Jesus Hinlo, DILG undersecretary for public safety, shrugged off claims that he was “skimming” off from the department’s projects, including the prisoner’s meal allowance, “promotional-for-sale racket” and “reassignment of personnel racket”, saying he does not have the authority over programs under the BJMP and the BFP.
Hinlo was reacting to reports of a “confidential letter” that was sent to the Office of the President by DILG employees and officials pointing to Hinlo and two other undersecretaries — Emily Padilla and John Castriciones – of being involved with anomalous acts in the department.
The three were also allegedly behind the ouster of Sueno, whom they accused of committing dishonesty and corruption within the DILG.
Hinlo said he was never authorized to man BJMP and BFP by reassigning or promoting personnel in the attached agencies of the interior department.
“I would like to make clear that despite being the undersecretary for public safety, I was never given by former DILG Secretary Ismael Sueno the authority to promote or reassign BJMP or BFP personnel nor was I ever given the authority to handle the budget or manage the BJMP prisoner’s meal allowance,” he said.
Aside from linking Hinlo to the anomalous projects in the department, the employees and officials also accused him of allegedly attempting to change the procurement system of DILG.
Hinlo said, however, that he has not participated in any process of the DILG’s bid and awards committee, where he also noted that he was supposed to be a member of.

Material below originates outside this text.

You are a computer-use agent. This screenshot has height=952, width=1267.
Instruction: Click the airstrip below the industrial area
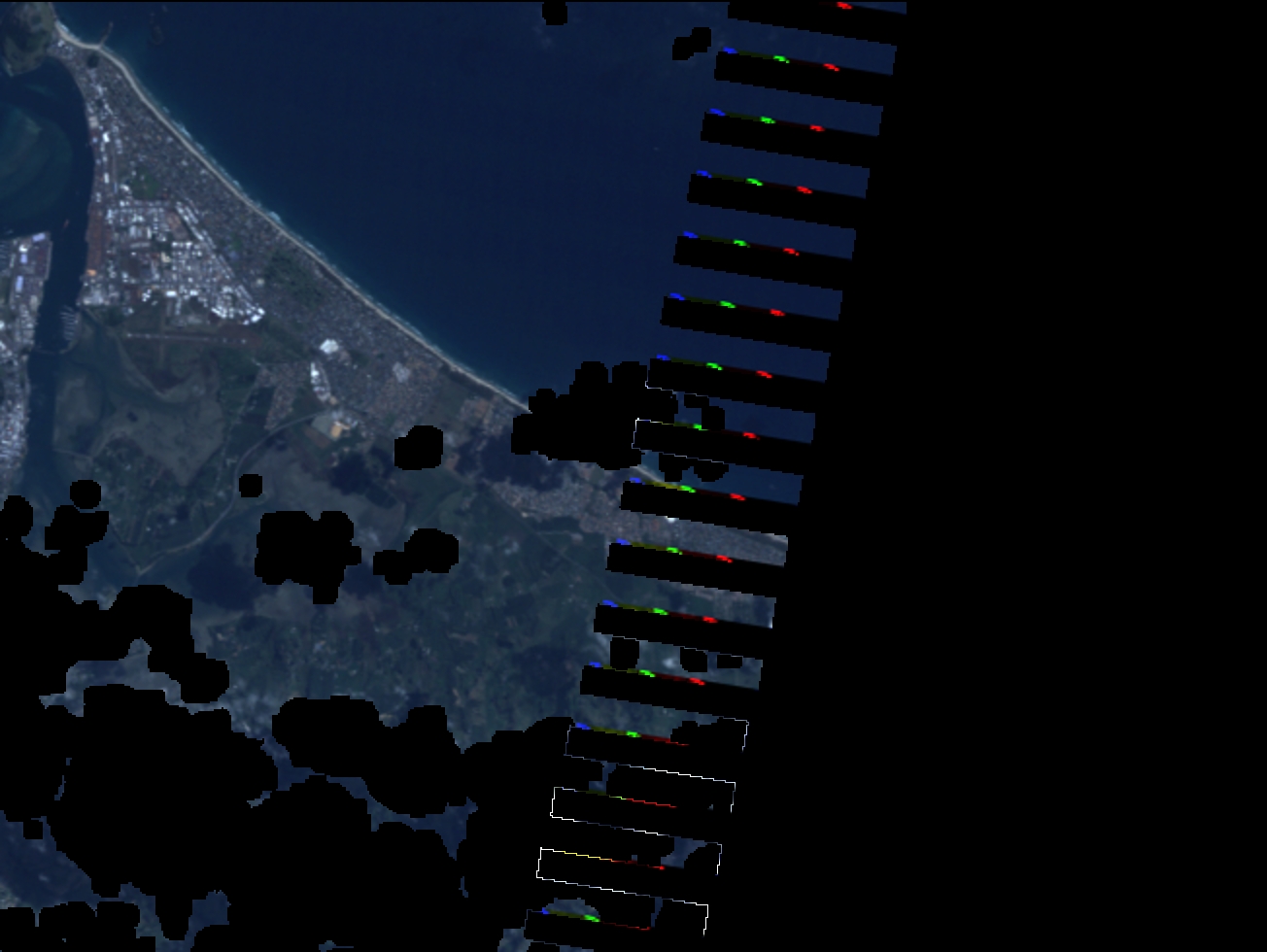click(x=194, y=337)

But Hinlo did admit to wanting to have the department’s procurement system improved, noting that the present design has made it ” difficult for Filipino manufacturers to qualify, participate and win in the bidding process.”
“It is my personal belief that the Philippine government must have a procurement system that would favor Filipino manufacturers and those products produced by factories within the Philippines,” Hinlo said.
“The Philippines must industrialize to create more jobs for the Filipinos. I also believe that the procurement system be made simpler and less technical,” he added.
Aside from corruption, Hinlo was also accused of having close ties with Edgar Mellama, alleged gambler and drug lord of Escalante, Negros Occidental.
The DILG employees claimed that Mellama was reportedly using his ties with Hinlo everytime he would encounter police.
Hinlo, a lawyer, said that Mellama was his client in two programs under the Philippine Charity Sweepstakes Office (PCSO) but dropped him “because of my then expected entry to government service”, adding that he stopped his private practice upon his appointment to the DILG.
He also expresed his “full support” to Castriciones and Padilla, whom he described as “dedicated and non-corrupt officials loyal to the President.”
The three were known to have requested the ouster of Sueno in April as they accused him of misusing DILG funds, especially in the allegedly anomalous Rosenbauer firetrucks deal in Austria.
President Rodrigo Duterte removed Sueno as DILG chief after holding a Cabinet meeting in Malacanang, using the allegations of the three undersecretaries as basis for Sueno’s termination.
The three used to be with Sueno in the Mayor Rodrigo Roa Duterte National Executive Coordinating Council, which helped Duterte during his presidential campaign in the 2016 national elections.